Look for the line with "The width and" in the data below, then reproduce word for word that line and every line after it. Leave out all pictures and add nothing.

Collection entries
════════════════
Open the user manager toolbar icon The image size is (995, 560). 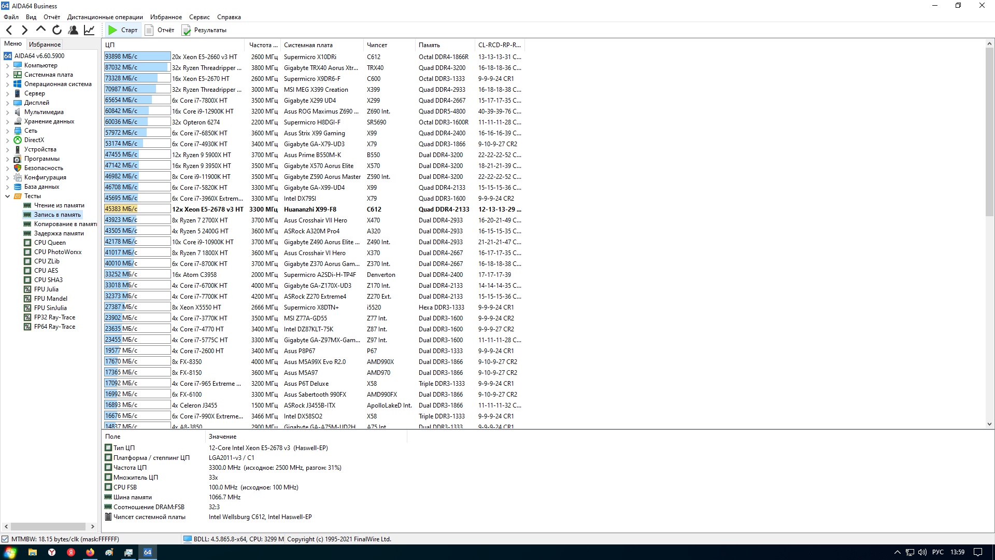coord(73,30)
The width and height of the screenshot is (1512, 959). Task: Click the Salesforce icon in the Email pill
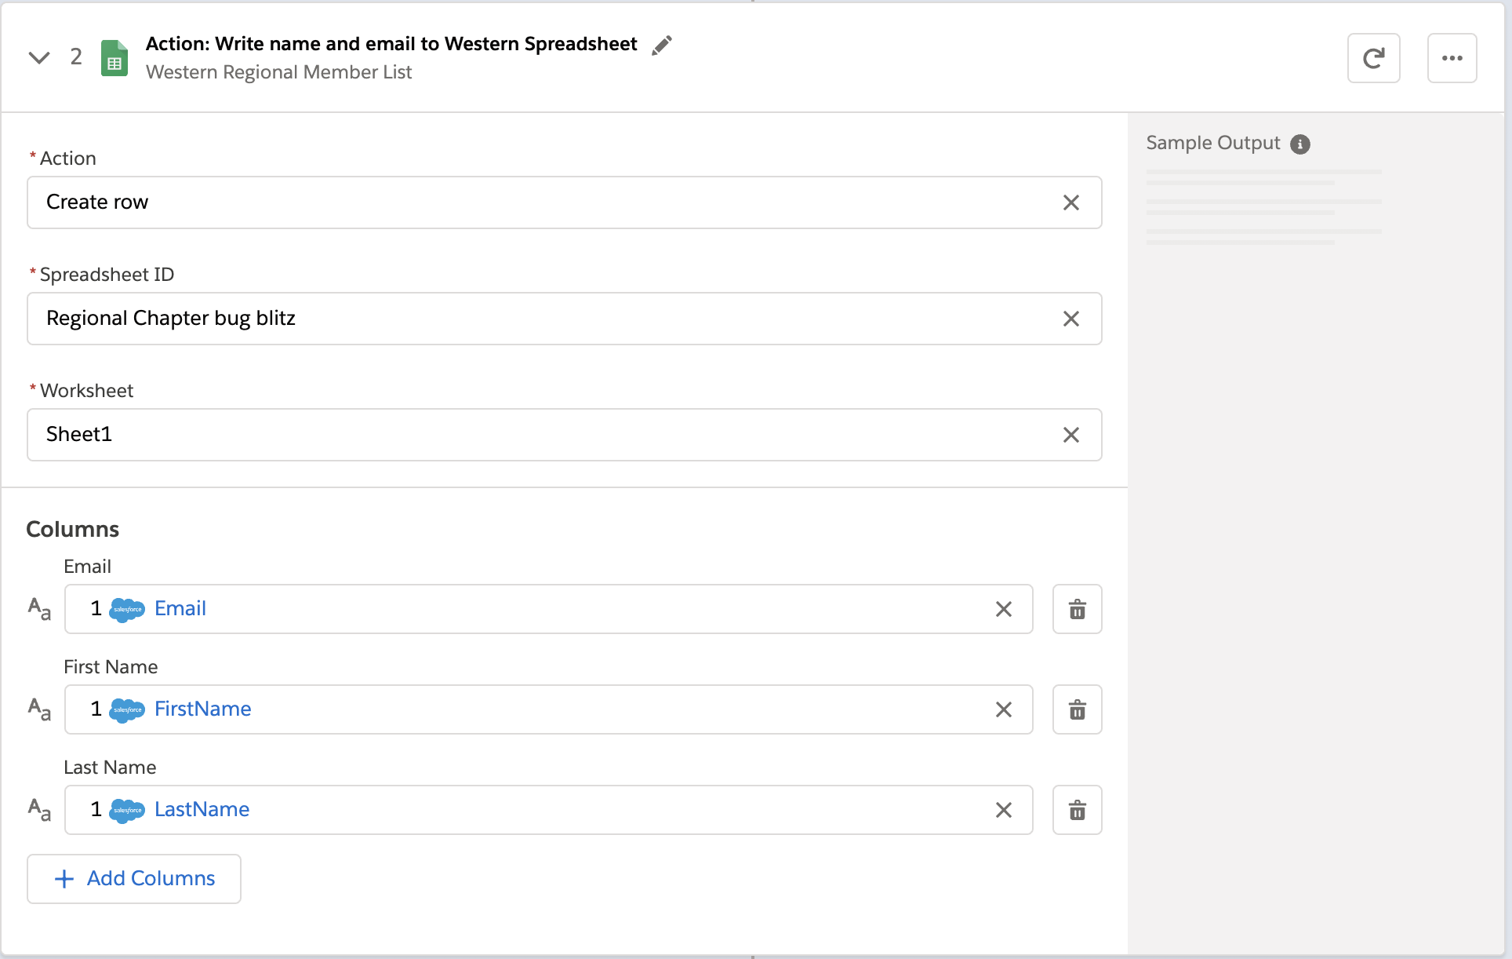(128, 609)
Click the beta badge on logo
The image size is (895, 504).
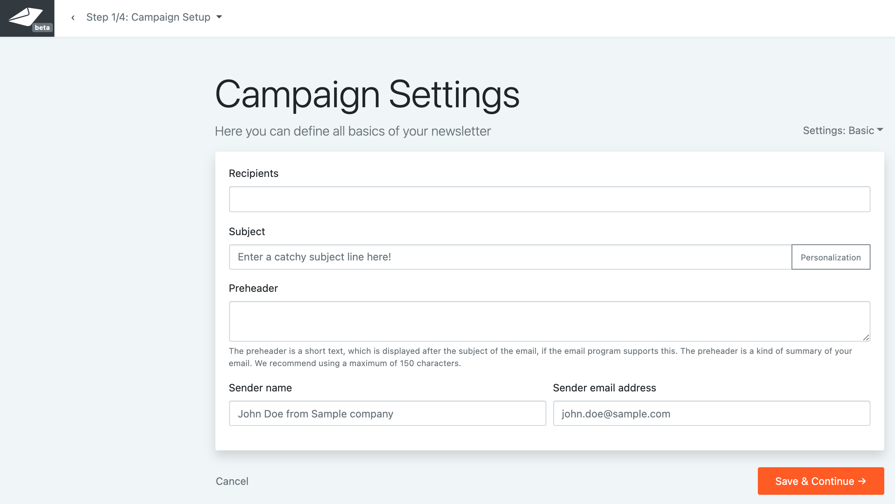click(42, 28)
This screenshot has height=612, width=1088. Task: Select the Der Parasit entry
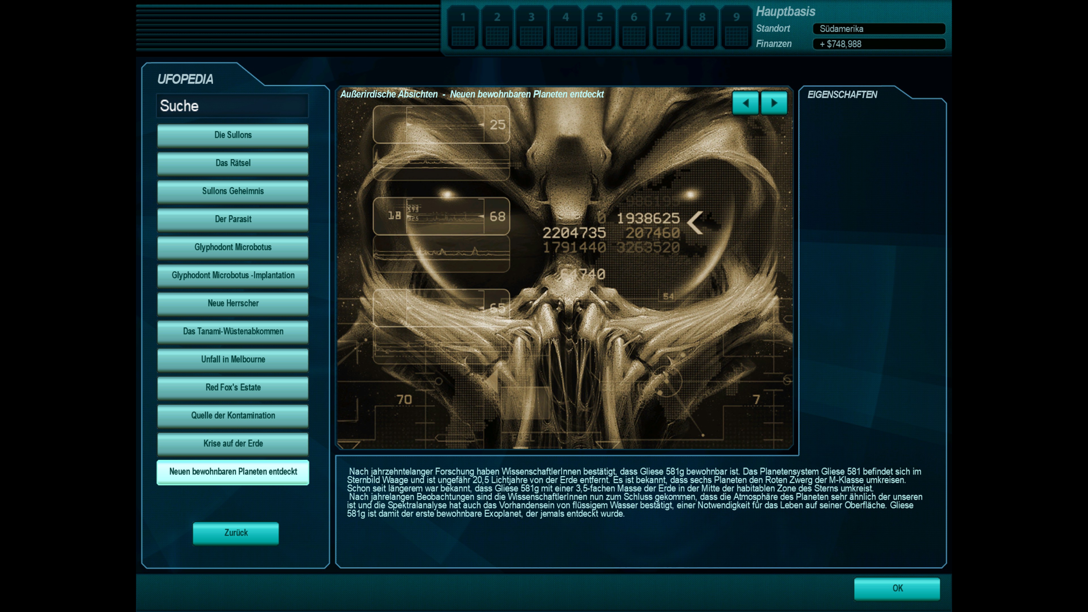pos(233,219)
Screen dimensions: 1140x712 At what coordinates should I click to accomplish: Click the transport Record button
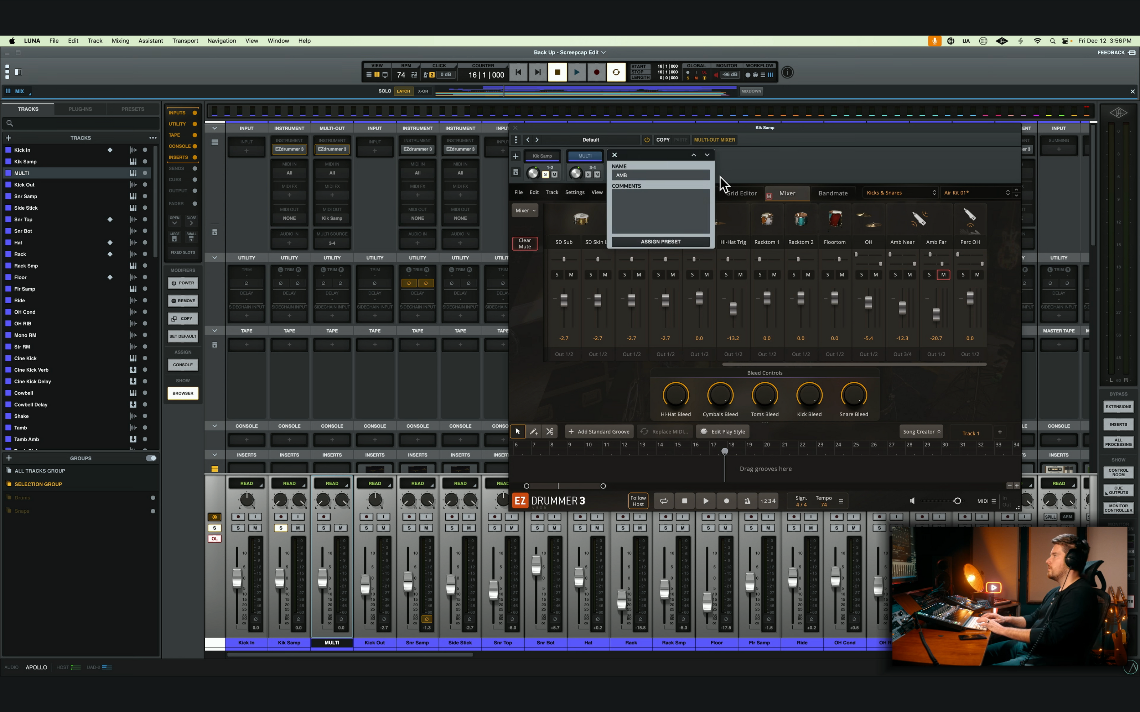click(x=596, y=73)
════════════════
**SOLUTION TO THIS PROBLEM**:
The width and height of the screenshot is (1512, 959). Task: Click the Salesforce icon in the Email pill
(128, 609)
Click the beta badge on logo
The image size is (895, 504).
click(42, 28)
This screenshot has height=612, width=1088. Task: Select the Der Parasit entry
pos(233,219)
Screen dimensions: 1140x712 At what coordinates should I click to accomplish: Click the transport Record button
click(x=596, y=73)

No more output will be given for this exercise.